== Work instructions ==
Exact reproduction required: the lines below from the line with "[button] (97, 38)" to the line with "Búsqueda avanzada (206, 453)", both ends included, and no others.

== Provided records ==
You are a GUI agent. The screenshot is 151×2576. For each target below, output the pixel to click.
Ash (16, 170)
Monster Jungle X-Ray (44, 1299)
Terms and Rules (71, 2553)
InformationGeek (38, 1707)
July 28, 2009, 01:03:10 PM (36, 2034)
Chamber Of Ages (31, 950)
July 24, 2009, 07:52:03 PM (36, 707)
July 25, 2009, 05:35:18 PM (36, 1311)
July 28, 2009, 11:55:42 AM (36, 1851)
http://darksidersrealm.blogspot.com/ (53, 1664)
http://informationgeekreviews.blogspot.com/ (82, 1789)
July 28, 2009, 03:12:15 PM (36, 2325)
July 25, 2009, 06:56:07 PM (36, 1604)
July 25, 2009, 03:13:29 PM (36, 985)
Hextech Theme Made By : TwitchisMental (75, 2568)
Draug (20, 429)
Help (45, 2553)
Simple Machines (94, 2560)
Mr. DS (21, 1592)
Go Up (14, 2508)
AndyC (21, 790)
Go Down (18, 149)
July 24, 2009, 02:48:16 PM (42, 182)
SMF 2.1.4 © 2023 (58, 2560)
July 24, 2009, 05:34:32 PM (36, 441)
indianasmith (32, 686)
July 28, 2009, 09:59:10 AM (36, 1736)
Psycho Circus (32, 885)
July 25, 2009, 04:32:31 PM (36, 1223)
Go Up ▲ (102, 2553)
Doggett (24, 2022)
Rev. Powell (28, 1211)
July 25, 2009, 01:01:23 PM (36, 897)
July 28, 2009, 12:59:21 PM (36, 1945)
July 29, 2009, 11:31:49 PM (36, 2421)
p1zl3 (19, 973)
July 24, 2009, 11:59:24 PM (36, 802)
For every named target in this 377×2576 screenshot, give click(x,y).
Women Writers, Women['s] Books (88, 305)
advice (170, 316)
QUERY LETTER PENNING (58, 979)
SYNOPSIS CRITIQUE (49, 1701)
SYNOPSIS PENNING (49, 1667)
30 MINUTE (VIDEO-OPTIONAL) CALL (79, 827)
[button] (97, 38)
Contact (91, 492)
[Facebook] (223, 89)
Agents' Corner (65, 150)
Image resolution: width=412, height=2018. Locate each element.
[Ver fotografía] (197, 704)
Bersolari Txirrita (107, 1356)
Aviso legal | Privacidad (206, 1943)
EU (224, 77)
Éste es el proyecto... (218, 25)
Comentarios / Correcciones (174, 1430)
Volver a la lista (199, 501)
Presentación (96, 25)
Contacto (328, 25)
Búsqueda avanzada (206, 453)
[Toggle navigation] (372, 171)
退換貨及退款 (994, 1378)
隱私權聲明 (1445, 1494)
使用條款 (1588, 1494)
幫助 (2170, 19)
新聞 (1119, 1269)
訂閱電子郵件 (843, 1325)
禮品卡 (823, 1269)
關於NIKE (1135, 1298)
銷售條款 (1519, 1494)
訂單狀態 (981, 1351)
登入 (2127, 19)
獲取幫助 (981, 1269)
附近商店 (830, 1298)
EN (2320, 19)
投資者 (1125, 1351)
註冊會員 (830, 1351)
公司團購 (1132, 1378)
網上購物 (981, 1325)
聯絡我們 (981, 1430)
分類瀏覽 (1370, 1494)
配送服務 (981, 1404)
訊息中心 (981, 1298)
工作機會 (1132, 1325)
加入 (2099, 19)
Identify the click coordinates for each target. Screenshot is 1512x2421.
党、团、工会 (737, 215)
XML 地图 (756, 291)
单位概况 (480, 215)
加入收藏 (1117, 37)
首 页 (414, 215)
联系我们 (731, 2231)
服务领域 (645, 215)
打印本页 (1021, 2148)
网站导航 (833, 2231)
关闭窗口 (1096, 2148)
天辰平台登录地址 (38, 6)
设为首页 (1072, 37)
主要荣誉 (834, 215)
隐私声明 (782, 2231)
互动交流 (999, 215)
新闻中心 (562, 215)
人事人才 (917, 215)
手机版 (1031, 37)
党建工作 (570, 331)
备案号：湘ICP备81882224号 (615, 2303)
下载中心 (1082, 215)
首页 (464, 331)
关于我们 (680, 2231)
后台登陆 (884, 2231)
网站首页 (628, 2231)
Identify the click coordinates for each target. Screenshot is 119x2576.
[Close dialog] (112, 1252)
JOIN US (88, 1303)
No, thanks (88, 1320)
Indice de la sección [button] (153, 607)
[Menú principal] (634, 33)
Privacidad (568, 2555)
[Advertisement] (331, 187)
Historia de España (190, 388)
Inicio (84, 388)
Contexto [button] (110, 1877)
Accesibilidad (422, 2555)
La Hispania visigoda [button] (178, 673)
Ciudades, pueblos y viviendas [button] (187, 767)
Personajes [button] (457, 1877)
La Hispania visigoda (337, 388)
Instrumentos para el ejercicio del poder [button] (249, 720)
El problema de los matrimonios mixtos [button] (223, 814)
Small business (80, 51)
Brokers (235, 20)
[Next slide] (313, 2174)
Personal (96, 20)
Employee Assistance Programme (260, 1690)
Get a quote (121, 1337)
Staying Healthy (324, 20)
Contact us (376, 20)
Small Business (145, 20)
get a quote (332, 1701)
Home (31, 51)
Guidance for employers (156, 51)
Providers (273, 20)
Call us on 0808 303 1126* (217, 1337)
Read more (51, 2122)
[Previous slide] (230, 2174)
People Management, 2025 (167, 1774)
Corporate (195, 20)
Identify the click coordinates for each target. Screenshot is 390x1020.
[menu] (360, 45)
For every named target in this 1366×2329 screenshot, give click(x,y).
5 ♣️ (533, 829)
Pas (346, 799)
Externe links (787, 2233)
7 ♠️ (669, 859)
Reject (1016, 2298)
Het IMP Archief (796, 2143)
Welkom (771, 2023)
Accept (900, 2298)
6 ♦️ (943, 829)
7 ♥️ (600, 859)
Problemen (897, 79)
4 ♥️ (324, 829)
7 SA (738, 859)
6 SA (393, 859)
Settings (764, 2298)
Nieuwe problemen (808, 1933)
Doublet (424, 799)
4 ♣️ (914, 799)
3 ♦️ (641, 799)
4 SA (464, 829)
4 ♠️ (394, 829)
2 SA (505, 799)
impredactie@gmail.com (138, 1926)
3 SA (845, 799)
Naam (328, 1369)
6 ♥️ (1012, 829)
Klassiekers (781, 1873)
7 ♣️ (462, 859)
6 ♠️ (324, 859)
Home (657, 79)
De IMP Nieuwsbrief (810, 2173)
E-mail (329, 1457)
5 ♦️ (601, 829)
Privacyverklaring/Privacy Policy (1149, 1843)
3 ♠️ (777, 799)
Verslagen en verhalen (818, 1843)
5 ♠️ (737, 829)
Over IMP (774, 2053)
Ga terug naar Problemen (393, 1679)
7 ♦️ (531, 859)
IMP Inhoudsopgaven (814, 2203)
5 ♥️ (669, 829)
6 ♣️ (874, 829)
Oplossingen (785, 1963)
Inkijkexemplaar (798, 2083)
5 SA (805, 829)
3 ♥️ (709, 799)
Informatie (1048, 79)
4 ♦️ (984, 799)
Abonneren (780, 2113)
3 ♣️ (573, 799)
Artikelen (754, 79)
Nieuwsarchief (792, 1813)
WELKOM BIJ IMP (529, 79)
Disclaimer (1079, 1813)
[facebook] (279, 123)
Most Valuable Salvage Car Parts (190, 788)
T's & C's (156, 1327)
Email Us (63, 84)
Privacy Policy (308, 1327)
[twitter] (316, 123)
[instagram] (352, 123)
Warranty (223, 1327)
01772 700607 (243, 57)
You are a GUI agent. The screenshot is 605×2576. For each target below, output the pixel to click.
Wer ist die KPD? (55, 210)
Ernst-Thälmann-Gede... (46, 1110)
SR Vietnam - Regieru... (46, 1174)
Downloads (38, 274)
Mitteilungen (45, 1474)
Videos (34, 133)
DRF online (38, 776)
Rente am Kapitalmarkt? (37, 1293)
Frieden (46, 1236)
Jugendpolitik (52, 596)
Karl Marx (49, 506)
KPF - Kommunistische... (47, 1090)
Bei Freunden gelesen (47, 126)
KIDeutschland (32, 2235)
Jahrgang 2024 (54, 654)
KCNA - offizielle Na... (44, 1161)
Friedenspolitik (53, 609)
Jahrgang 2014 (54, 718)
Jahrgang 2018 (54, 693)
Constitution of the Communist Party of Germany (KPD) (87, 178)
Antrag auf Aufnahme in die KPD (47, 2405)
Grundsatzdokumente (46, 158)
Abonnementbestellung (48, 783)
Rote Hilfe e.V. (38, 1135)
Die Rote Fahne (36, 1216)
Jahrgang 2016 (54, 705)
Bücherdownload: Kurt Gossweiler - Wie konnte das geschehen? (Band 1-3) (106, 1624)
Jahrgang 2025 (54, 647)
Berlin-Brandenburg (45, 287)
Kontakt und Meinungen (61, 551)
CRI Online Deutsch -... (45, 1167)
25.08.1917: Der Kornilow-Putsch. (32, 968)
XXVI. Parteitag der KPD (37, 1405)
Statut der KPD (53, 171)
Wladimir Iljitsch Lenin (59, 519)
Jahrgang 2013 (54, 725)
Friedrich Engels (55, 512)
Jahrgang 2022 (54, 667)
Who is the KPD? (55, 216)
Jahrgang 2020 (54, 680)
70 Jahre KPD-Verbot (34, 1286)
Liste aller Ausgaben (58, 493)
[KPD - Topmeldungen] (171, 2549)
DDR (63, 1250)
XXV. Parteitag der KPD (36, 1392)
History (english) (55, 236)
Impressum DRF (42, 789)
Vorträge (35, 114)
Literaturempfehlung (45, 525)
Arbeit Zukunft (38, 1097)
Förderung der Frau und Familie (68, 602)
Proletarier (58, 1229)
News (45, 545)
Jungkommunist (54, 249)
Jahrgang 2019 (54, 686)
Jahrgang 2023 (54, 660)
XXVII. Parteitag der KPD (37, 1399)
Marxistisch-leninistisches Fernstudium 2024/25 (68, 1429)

== Result for this exercise ==
[button] (97, 38)
Contact (91, 492)
[Facebook] (223, 89)
Agents' Corner (65, 150)
Image resolution: width=412, height=2018. Locate each element.
[Ver fotografía] (197, 704)
Bersolari Txirrita (107, 1356)
Aviso legal | Privacidad (206, 1943)
EU (224, 77)
Éste es el proyecto... (218, 25)
Comentarios / Correcciones (174, 1430)
Volver a la lista (199, 501)
Presentación (96, 25)
Contacto (328, 25)
Búsqueda avanzada (206, 453)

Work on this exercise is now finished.